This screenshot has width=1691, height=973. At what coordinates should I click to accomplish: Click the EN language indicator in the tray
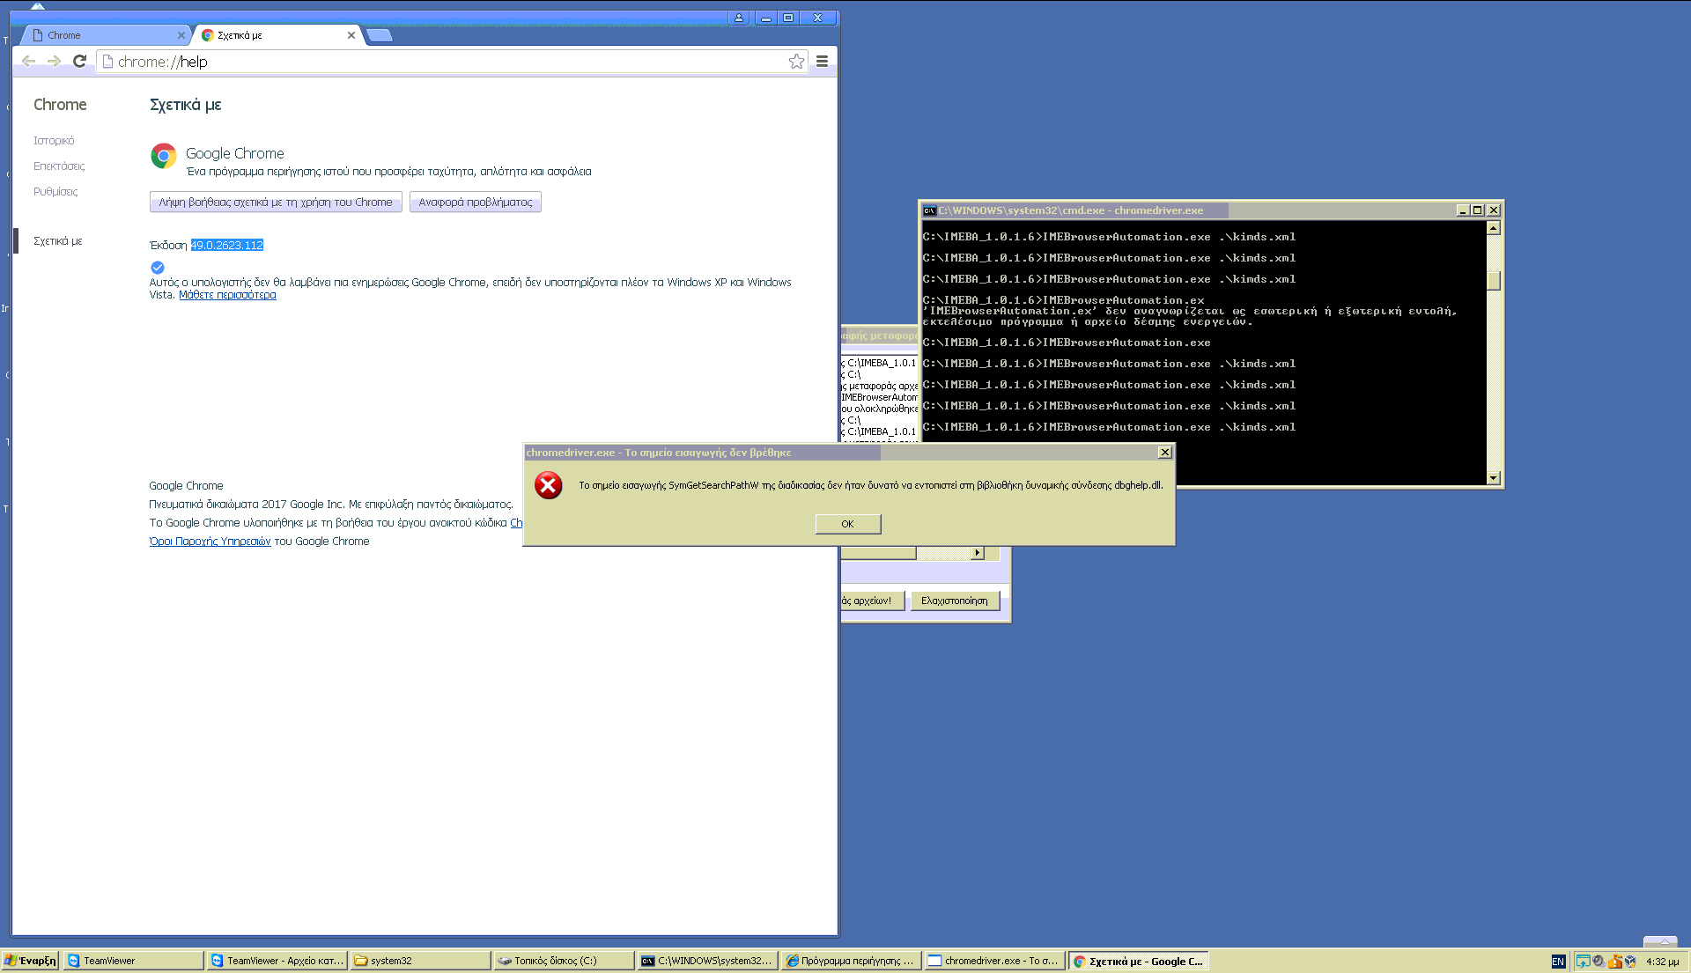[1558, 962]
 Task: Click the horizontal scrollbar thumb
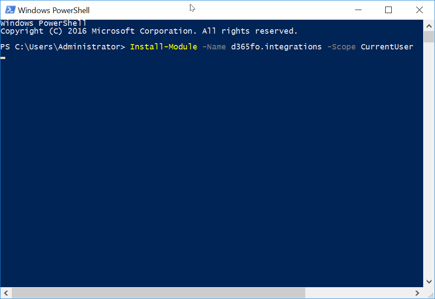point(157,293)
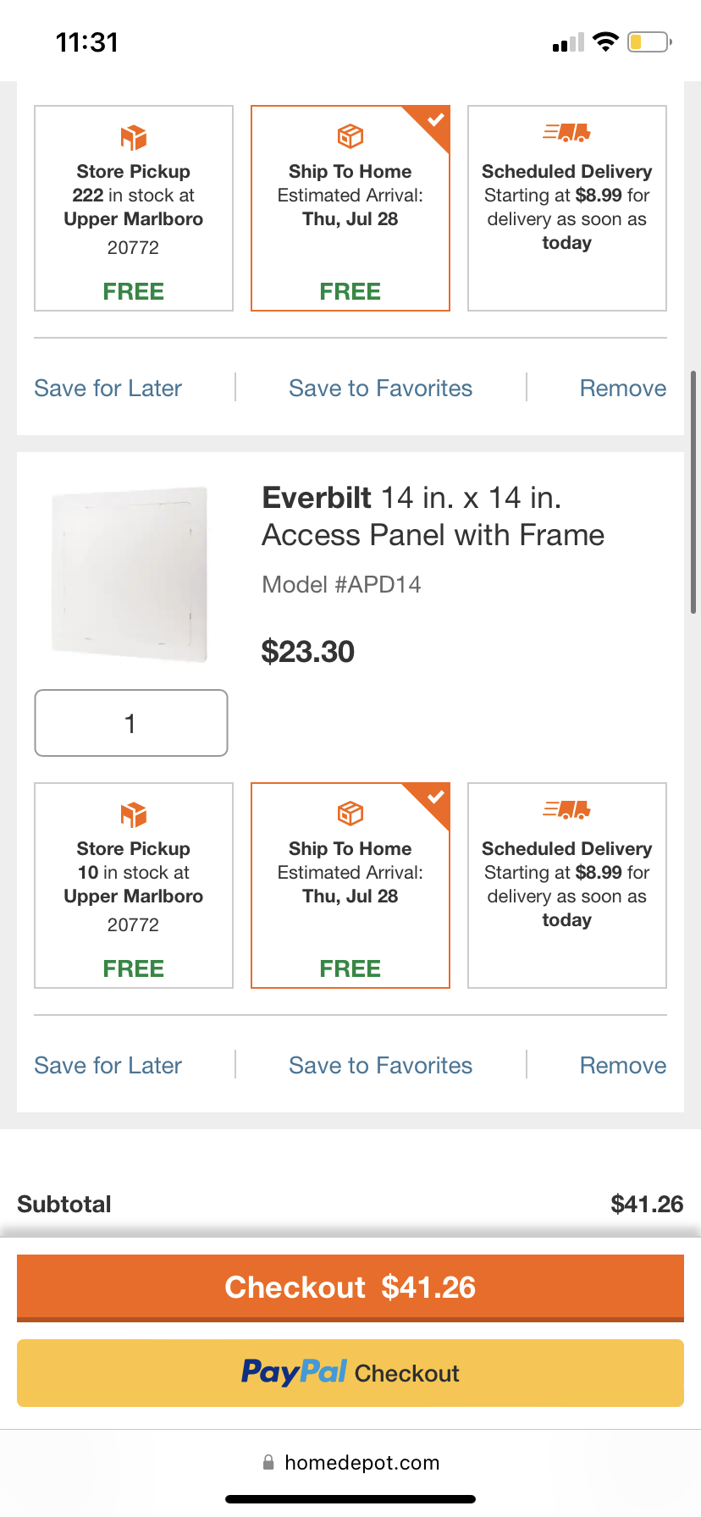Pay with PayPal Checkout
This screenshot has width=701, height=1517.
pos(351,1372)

Stated task — Copy all of the items above word for word, leaving out the pictures.

Reply to the task —
This screenshot has width=1691, height=973. At what coordinates should I click to accomplish: Click the EN language indicator in the tray
[1558, 962]
 Task: Click the horizontal scrollbar thumb
point(157,293)
Pay with PayPal Checkout
This screenshot has width=701, height=1517.
pos(351,1372)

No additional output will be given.